Metacritic, which assigns a rating of 0-100 of top reviews from mainstream critics, calculated an average score of 51% based on 28 reviews.

Kirk Honeycutt of The Hollywood Reporter described it as "A serviceable Woody Allen comedy that trifles with its characters rather than engaging with them."
A. O. Scott called Allen the "great champion of cosmic insignificance" and said the film is served up with a "wry shrug and an amusing flurry of coincidences, reversals and semi-surprises. There are hints of farce, droplets of melodrama, a few dangling loose ends and an overall mood of sloppy, tolerant cynicism."

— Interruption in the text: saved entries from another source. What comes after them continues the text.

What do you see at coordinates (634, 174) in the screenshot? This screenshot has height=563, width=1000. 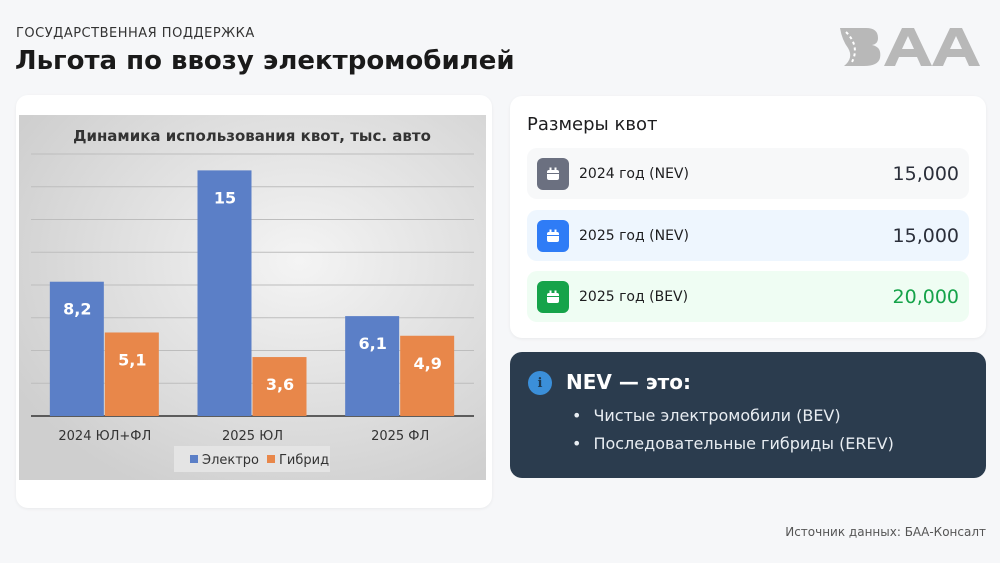 I see `quota-label: 2024 год (NEV)` at bounding box center [634, 174].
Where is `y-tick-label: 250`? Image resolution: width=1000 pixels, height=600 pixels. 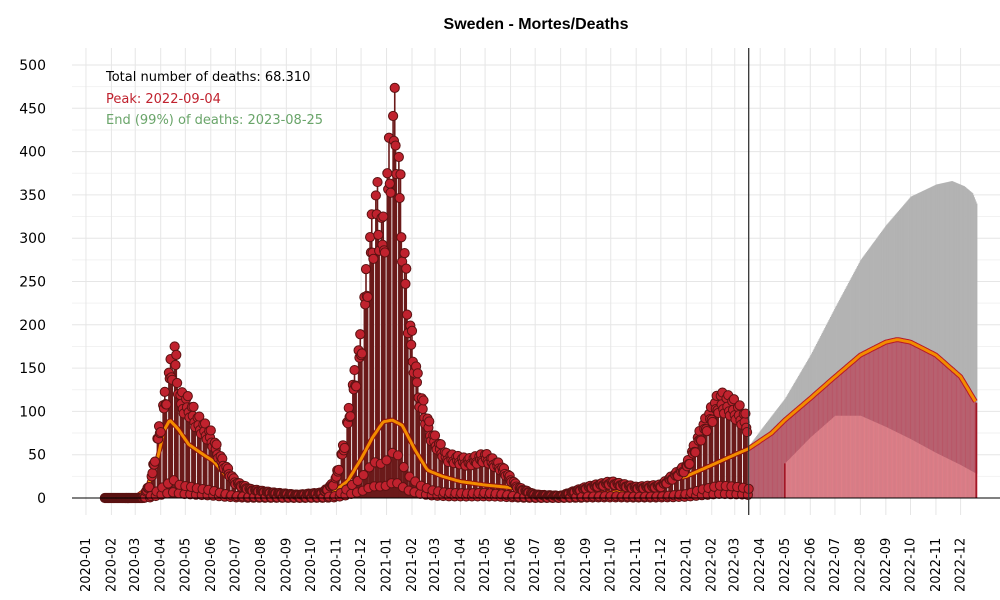 y-tick-label: 250 is located at coordinates (32, 283).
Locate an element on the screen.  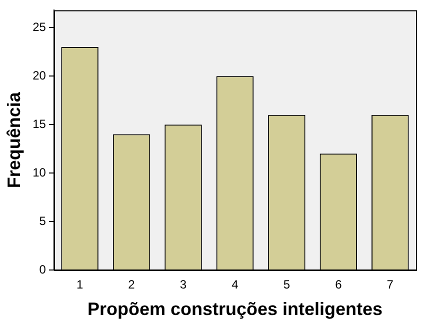
y-tick-label: 25 is located at coordinates (39, 27).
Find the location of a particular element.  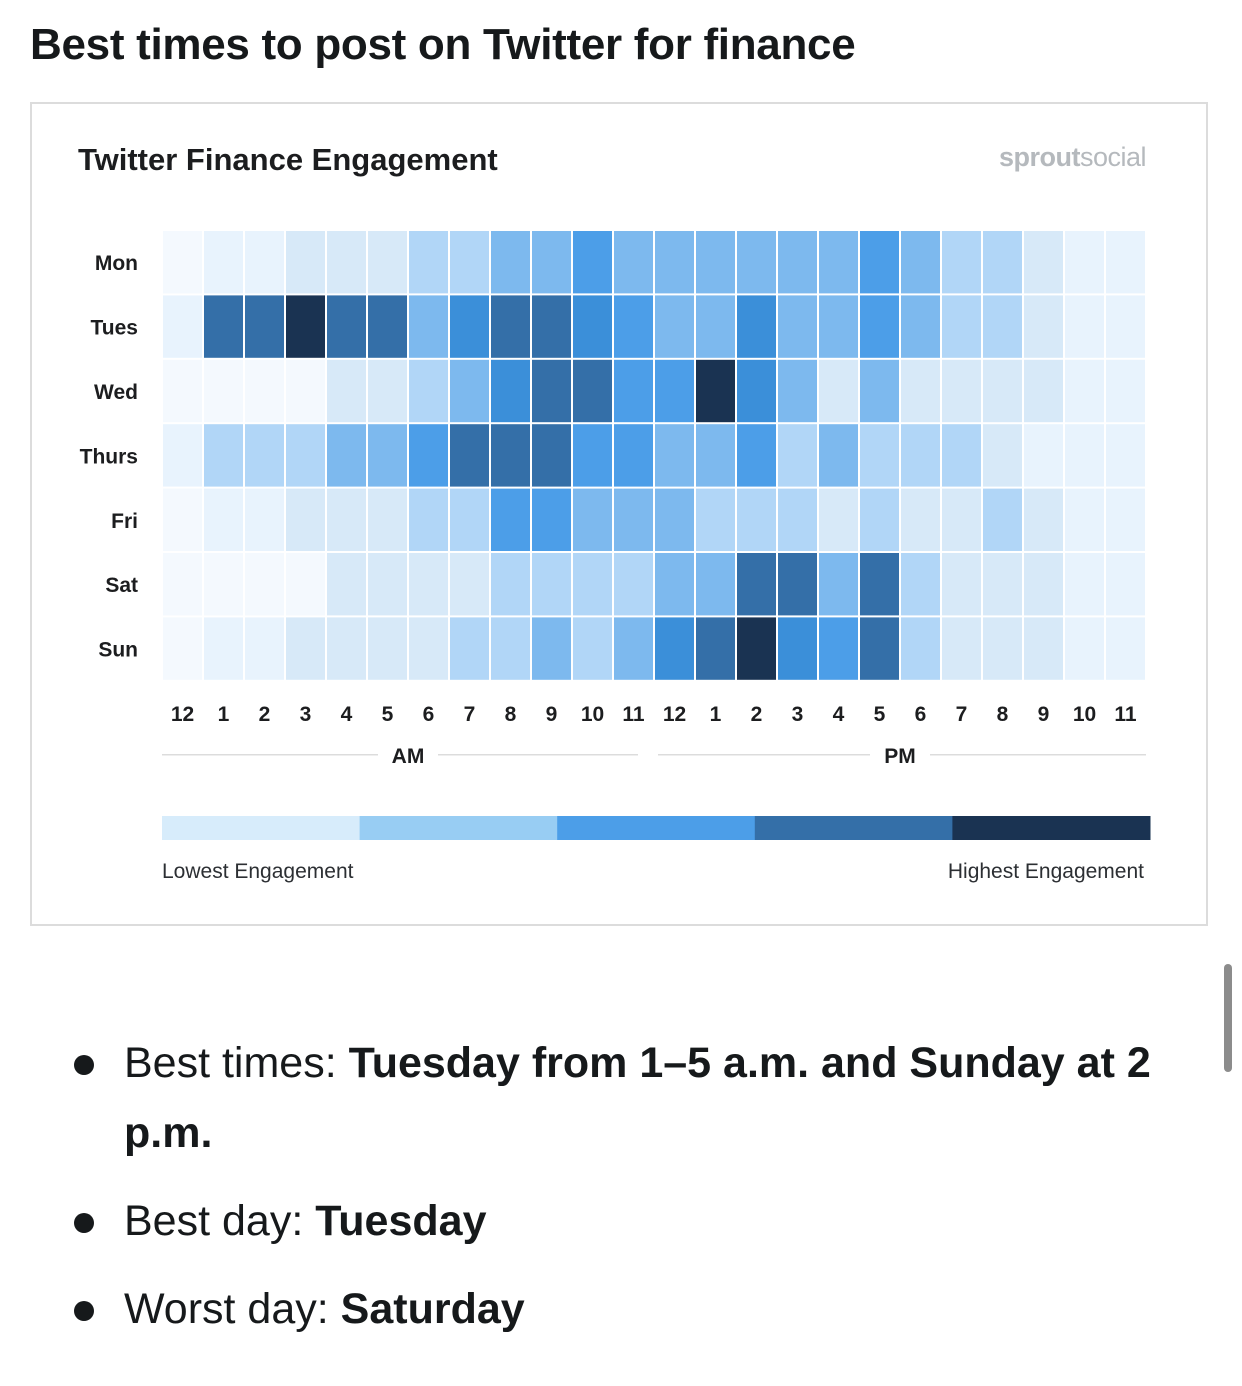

Two reviews expressed opposing viewpoints about where the film stands among Allen's films shot in London. Owen Gleiberman of Entertainment Weekly stated "The film is notable, if that's the word, for being the first movie Allen has made in London that is every bit as bad as his most awful New York comedies, like Anything Else and Melinda and Melinda."
David Gritten of The Daily Telegraph wrote, "It sounds like damning with faint praise, but Woody Allen's You Will Meet a Tall Dark Stranger is easily the best of his recent London-based films... a fanciful fable... with an idealised London as its setting."
Mark Kermode also considered it the best of Allen's London films, but believed Allen was just "treading water".

Mark Asch at The L Magazine named it his 10th best film of 2010.